The records below need to be restated word for word.

(Dataset entries)

+===+

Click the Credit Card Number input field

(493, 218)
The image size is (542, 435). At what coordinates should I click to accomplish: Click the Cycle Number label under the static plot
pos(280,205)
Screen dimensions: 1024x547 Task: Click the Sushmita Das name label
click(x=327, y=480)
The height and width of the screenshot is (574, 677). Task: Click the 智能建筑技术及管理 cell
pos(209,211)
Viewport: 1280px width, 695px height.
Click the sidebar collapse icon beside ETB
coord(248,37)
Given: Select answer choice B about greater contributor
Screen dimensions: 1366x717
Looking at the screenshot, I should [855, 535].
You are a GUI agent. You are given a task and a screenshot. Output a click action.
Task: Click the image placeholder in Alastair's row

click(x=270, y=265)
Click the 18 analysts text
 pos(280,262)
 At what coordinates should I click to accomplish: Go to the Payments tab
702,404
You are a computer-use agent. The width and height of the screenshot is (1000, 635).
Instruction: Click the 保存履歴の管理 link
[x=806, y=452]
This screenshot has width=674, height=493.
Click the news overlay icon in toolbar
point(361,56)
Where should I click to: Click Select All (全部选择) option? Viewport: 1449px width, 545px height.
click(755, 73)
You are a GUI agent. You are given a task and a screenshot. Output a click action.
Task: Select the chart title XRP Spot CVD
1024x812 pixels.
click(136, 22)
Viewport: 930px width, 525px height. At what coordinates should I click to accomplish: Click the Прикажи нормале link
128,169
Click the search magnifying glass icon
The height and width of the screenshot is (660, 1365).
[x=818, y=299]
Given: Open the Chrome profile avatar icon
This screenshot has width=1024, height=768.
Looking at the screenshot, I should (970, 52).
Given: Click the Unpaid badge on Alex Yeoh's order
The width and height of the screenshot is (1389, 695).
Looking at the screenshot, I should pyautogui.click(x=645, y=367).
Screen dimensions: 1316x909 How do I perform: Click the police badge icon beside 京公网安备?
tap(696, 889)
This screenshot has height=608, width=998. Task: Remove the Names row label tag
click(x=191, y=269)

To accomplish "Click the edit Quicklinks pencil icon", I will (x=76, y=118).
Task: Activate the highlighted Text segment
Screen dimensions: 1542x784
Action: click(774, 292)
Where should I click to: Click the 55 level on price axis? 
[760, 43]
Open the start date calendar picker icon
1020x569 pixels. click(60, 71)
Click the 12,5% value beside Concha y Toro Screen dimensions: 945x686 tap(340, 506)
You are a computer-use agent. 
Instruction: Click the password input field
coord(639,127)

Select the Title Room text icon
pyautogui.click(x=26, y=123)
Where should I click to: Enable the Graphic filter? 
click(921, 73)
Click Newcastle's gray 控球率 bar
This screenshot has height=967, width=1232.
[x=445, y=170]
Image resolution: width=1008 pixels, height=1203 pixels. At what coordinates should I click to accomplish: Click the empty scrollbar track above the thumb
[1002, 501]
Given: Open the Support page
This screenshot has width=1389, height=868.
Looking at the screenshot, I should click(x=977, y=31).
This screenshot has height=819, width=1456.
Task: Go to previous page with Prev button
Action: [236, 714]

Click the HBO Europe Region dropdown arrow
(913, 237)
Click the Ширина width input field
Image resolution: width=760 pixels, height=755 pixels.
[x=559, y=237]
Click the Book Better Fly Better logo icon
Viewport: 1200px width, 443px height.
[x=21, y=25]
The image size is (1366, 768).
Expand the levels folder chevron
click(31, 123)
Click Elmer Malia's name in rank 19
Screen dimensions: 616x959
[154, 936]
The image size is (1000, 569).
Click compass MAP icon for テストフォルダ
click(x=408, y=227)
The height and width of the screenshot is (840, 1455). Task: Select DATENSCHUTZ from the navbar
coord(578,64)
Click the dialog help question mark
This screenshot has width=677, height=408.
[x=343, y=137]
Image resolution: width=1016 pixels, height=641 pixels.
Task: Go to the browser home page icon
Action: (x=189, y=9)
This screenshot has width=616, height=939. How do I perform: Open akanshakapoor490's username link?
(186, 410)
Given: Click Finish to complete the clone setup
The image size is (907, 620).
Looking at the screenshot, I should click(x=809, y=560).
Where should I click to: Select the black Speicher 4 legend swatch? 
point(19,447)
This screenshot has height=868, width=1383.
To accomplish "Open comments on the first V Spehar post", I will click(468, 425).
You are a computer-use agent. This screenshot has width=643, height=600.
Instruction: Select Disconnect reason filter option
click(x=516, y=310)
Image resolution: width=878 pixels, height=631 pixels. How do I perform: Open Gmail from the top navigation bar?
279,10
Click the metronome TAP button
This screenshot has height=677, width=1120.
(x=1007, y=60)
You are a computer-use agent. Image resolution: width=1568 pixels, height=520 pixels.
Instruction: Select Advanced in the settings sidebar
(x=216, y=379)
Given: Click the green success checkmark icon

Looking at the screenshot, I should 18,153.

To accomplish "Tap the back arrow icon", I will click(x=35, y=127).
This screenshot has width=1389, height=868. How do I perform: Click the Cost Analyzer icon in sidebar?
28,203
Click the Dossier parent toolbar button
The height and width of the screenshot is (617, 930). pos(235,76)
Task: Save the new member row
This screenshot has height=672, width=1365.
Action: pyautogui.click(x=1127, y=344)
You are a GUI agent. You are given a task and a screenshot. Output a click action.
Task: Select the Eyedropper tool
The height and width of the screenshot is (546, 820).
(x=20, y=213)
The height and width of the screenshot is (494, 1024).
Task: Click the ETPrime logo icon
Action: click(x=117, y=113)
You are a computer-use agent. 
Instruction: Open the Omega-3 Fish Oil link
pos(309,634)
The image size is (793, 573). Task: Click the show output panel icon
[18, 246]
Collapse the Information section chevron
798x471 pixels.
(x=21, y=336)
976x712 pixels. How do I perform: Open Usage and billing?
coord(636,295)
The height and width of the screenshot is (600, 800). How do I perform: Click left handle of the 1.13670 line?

+===+

- [Result of this task]
Click the Credit Card Number input field

(493, 218)
The image size is (542, 435). At what coordinates should I click to accomplish: Click the Cycle Number label under the static plot
pos(280,205)
Screen dimensions: 1024x547 Task: Click the Sushmita Das name label
click(x=327, y=480)
The height and width of the screenshot is (574, 677). Task: Click the 智能建筑技术及管理 cell
pos(209,211)
Viewport: 1280px width, 695px height.
Click the sidebar collapse icon beside ETB
coord(248,37)
Given: Select answer choice B about greater contributor
Screen dimensions: 1366x717
Looking at the screenshot, I should [855, 535].
You are a GUI agent. You are given a task and a screenshot. Output a click action.
Task: Click the image placeholder in Alastair's row

click(x=270, y=265)
Click the 18 analysts text
 pos(280,262)
 At what coordinates should I click to accomplish: Go to the Payments tab
702,404
You are a computer-use agent. The width and height of the screenshot is (1000, 635).
Instruction: Click the 保存履歴の管理 link
[x=806, y=452]
This screenshot has width=674, height=493.
Click the news overlay icon in toolbar
point(361,56)
Where should I click to: Click Select All (全部选择) option? Viewport: 1449px width, 545px height.
click(755, 73)
You are a GUI agent. You are given a task and a screenshot. Output a click action.
Task: Select the chart title XRP Spot CVD
1024x812 pixels.
click(136, 22)
Viewport: 930px width, 525px height. At what coordinates should I click to accomplish: Click the Прикажи нормале link
128,169
Click the search magnifying glass icon
The height and width of the screenshot is (660, 1365).
[x=818, y=299]
Given: Open the Chrome profile avatar icon
This screenshot has width=1024, height=768.
Looking at the screenshot, I should (970, 52).
Given: Click the Unpaid badge on Alex Yeoh's order
The width and height of the screenshot is (1389, 695).
Looking at the screenshot, I should pyautogui.click(x=645, y=367).
Screen dimensions: 1316x909 How do I perform: Click the police badge icon beside 京公网安备?
tap(696, 889)
This screenshot has height=608, width=998. Task: Remove the Names row label tag
click(x=191, y=269)

To accomplish "Click the edit Quicklinks pencil icon", I will (x=76, y=118).
Task: Activate the highlighted Text segment
Screen dimensions: 1542x784
Action: click(774, 292)
Where should I click to: Click the 55 level on price axis? 
[760, 43]
Open the start date calendar picker icon
1020x569 pixels. click(60, 71)
Click the 12,5% value beside Concha y Toro Screen dimensions: 945x686 tap(340, 506)
You are a computer-use agent. 
Instruction: Click the password input field
coord(639,127)

Select the Title Room text icon
pyautogui.click(x=26, y=123)
Where should I click to: Enable the Graphic filter? 
click(921, 73)
Click Newcastle's gray 控球率 bar
This screenshot has height=967, width=1232.
[x=445, y=170]
Image resolution: width=1008 pixels, height=1203 pixels. At what coordinates should I click to accomplish: Click the empty scrollbar track above the thumb
[1002, 501]
Given: Open the Support page
This screenshot has width=1389, height=868.
Looking at the screenshot, I should click(x=977, y=31).
This screenshot has height=819, width=1456.
Task: Go to previous page with Prev button
Action: [236, 714]

Click the HBO Europe Region dropdown arrow
(913, 237)
Click the Ширина width input field
Image resolution: width=760 pixels, height=755 pixels.
[x=559, y=237]
Click the Book Better Fly Better logo icon
Viewport: 1200px width, 443px height.
[x=21, y=25]
The image size is (1366, 768).
Expand the levels folder chevron
click(31, 123)
Click Elmer Malia's name in rank 19
Screen dimensions: 616x959
[154, 936]
The image size is (1000, 569).
Click compass MAP icon for テストフォルダ
click(x=408, y=227)
The height and width of the screenshot is (840, 1455). Task: Select DATENSCHUTZ from the navbar
coord(578,64)
Click the dialog help question mark
This screenshot has width=677, height=408.
[x=343, y=137]
Image resolution: width=1016 pixels, height=641 pixels.
Task: Go to the browser home page icon
Action: (x=189, y=9)
This screenshot has width=616, height=939. How do I perform: Open akanshakapoor490's username link?
(186, 410)
Given: Click Finish to complete the clone setup
The image size is (907, 620).
Looking at the screenshot, I should click(x=809, y=560).
Where should I click to: Select the black Speicher 4 legend swatch? 
point(19,447)
This screenshot has height=868, width=1383.
To accomplish "Open comments on the first V Spehar post", I will click(468, 425).
You are a computer-use agent. This screenshot has width=643, height=600.
Instruction: Select Disconnect reason filter option
click(x=516, y=310)
Image resolution: width=878 pixels, height=631 pixels. How do I perform: Open Gmail from the top navigation bar?
279,10
Click the metronome TAP button
This screenshot has height=677, width=1120.
(x=1007, y=60)
You are a computer-use agent. Image resolution: width=1568 pixels, height=520 pixels.
Instruction: Select Advanced in the settings sidebar
(x=216, y=379)
Given: Click the green success checkmark icon

Looking at the screenshot, I should 18,153.

To accomplish "Tap the back arrow icon", I will click(x=35, y=127).
This screenshot has width=1389, height=868. How do I perform: Click the Cost Analyzer icon in sidebar?
28,203
Click the Dossier parent toolbar button
The height and width of the screenshot is (617, 930). pos(235,76)
Task: Save the new member row
This screenshot has height=672, width=1365.
Action: pyautogui.click(x=1127, y=344)
You are a GUI agent. You are given a task and a screenshot. Output a click action.
Task: Select the Eyedropper tool
The height and width of the screenshot is (546, 820).
(x=20, y=213)
The height and width of the screenshot is (494, 1024).
Task: Click the ETPrime logo icon
Action: click(x=117, y=113)
You are a computer-use agent. 
Instruction: Open the Omega-3 Fish Oil link
pos(309,634)
The image size is (793, 573). Task: Click the show output panel icon
[18, 246]
Collapse the Information section chevron
798x471 pixels.
(x=21, y=336)
976x712 pixels. How do I perform: Open Usage and billing?
coord(636,295)
The height and width of the screenshot is (600, 800). How do I perform: Click left handle of the 1.13670 line?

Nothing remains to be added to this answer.